Lipid parameters will also be part of the cardiovascular risk discussion at the meeting.

The agency additionally raises the alarm with Lipocine's use of plain tubes to collect serum and analyze testosterone concentrations in the clinical trials. Although these tubes are commonly used for measuring testosterone concentrations FDA says, they do not contain an esterase inhibitor, and any esterases present in the serum sample could convert testosterone undecanoate to testosterone.

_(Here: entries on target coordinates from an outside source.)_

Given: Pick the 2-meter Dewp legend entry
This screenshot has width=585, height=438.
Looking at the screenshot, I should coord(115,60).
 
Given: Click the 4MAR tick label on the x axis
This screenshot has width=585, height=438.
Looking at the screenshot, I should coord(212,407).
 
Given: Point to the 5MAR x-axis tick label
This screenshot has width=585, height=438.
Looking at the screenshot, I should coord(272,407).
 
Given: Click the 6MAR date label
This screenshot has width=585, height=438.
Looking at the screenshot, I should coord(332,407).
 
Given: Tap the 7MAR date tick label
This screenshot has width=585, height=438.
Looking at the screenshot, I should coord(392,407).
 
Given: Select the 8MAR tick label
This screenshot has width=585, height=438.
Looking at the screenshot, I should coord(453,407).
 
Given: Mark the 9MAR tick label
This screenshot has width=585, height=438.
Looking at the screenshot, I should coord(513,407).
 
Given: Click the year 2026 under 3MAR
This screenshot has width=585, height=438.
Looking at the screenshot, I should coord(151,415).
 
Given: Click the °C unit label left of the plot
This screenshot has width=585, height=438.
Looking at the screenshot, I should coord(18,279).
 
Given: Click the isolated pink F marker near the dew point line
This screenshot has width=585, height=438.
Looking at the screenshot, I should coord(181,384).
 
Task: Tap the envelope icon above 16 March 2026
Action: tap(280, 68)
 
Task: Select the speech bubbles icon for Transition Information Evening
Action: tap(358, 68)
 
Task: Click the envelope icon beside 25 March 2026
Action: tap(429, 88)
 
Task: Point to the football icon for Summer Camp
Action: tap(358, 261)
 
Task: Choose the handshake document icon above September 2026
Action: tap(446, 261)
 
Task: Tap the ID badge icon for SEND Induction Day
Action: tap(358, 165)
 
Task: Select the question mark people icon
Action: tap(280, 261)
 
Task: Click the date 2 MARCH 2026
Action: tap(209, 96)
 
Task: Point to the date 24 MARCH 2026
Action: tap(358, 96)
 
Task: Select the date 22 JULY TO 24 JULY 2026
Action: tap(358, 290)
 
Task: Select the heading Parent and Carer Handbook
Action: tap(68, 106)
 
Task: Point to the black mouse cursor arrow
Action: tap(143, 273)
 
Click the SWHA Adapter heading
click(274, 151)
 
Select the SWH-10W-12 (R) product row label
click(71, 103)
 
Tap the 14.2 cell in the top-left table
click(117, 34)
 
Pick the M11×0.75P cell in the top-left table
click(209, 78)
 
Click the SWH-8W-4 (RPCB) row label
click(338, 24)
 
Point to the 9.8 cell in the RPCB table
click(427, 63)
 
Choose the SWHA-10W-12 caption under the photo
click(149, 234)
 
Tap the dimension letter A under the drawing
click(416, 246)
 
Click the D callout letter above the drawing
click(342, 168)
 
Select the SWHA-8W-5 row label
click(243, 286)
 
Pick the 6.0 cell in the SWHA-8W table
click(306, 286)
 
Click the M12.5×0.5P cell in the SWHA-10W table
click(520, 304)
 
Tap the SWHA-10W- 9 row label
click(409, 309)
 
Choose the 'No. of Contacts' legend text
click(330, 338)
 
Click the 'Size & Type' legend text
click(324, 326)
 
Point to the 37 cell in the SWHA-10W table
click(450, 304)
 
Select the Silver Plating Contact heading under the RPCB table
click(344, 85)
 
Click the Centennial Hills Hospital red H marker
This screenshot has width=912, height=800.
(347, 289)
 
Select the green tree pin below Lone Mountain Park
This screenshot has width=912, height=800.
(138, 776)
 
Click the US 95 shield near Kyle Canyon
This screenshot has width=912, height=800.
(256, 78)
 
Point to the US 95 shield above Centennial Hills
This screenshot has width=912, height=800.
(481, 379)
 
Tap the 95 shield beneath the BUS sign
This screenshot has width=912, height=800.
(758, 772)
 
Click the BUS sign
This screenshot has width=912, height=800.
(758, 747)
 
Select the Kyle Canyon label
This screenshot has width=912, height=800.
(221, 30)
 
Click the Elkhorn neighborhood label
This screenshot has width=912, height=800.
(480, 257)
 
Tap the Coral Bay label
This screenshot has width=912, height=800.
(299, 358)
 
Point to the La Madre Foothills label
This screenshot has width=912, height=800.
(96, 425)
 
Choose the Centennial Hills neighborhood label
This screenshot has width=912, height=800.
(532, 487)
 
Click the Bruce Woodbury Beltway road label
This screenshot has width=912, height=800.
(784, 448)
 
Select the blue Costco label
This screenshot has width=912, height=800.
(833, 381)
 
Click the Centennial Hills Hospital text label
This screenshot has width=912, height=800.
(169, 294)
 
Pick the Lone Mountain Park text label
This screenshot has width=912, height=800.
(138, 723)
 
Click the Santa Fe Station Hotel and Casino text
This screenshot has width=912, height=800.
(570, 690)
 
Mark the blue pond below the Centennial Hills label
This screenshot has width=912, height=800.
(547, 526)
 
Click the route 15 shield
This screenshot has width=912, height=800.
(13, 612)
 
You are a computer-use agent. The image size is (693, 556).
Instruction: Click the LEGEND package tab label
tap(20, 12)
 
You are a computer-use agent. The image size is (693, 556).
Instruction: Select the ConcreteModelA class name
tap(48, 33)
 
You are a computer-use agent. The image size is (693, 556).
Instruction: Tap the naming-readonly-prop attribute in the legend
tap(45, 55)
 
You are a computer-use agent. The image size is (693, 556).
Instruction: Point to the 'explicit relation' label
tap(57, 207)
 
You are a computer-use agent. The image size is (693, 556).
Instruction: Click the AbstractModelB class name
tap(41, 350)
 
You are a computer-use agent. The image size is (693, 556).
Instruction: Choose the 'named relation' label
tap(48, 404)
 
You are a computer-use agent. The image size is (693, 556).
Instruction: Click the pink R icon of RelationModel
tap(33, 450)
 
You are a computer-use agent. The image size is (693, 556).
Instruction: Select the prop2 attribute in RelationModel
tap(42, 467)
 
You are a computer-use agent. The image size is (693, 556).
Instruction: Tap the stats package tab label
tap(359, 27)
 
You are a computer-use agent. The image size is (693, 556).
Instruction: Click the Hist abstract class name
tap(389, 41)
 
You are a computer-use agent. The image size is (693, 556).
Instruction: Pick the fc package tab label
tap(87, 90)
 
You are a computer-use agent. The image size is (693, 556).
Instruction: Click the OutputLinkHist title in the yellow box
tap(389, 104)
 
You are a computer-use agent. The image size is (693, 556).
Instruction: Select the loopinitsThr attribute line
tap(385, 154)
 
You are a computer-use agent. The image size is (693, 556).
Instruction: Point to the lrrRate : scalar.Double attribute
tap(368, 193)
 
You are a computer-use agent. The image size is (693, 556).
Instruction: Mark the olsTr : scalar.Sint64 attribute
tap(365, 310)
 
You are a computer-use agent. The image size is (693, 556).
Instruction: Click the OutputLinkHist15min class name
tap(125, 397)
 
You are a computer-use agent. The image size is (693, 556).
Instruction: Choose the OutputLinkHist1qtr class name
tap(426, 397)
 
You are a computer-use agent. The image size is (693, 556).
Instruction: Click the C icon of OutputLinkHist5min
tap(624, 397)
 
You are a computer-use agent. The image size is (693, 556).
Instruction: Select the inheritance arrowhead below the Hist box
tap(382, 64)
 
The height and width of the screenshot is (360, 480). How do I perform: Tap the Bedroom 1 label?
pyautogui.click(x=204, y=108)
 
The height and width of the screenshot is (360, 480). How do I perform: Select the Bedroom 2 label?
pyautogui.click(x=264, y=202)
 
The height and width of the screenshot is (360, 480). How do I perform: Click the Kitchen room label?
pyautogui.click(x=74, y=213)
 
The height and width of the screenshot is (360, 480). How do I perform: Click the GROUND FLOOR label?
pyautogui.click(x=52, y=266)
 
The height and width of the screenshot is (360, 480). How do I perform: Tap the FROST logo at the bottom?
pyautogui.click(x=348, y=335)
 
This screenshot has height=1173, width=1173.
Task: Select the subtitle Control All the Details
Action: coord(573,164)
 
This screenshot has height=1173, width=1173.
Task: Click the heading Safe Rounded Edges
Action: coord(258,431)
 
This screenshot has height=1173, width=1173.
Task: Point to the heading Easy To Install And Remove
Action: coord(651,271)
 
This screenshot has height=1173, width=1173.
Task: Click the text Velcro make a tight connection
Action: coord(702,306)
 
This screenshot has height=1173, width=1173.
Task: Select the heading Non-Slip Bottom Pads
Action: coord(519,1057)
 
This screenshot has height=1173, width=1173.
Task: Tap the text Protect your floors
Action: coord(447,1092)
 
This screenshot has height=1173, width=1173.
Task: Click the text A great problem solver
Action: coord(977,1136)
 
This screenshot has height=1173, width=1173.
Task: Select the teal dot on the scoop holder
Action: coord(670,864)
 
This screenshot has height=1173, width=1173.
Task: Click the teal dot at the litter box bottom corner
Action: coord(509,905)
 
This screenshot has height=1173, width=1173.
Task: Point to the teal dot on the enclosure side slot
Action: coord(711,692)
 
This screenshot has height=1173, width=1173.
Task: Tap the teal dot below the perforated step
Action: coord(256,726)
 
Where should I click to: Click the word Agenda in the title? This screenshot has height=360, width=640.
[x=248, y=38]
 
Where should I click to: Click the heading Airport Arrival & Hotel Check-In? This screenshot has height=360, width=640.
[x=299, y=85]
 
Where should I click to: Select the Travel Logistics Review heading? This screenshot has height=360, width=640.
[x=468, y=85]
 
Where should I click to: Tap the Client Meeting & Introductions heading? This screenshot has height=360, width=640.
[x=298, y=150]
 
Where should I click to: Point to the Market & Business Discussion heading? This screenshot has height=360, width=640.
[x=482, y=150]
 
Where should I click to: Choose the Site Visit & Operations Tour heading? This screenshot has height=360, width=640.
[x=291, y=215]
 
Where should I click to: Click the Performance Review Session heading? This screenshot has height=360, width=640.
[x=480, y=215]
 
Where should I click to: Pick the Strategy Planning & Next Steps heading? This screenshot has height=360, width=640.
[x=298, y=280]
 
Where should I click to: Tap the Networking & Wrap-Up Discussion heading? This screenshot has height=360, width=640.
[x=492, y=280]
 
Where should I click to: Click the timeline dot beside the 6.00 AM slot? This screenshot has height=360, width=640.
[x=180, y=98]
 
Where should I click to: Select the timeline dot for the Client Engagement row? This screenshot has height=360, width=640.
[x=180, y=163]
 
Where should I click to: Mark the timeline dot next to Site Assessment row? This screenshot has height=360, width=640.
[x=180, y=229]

"If there is significant ex vivo conversion to testosterone, those testosterone data would not reliably reflect endogenous testosterone concentrations," the agency says. "The data presented by the Applicant regarding the extent of ex vivo conversion to testosterone are conflicting."

Lipocine's data on testosterone undecanoate concentration appear to be stable, the briefing documents state. FDA, however, suggests that measuring testosterone undecanoate directly "may not be a sensitive method to detect small changes, and because [testosterone undecanoate] is present at very high concentrations in blood compared to testosterone, conversion of a small fraction of [testosterone undecanoate] to testosterone would result in a large change in testosterone concentrations."

Lastly, FDA is calling on its advisory committee to discuss the safety issues related to elevated dihydrotestosterone (DHT) and estradiol concentrations in Tlando patients, as well the drug's possible link to adrenal insufficiency.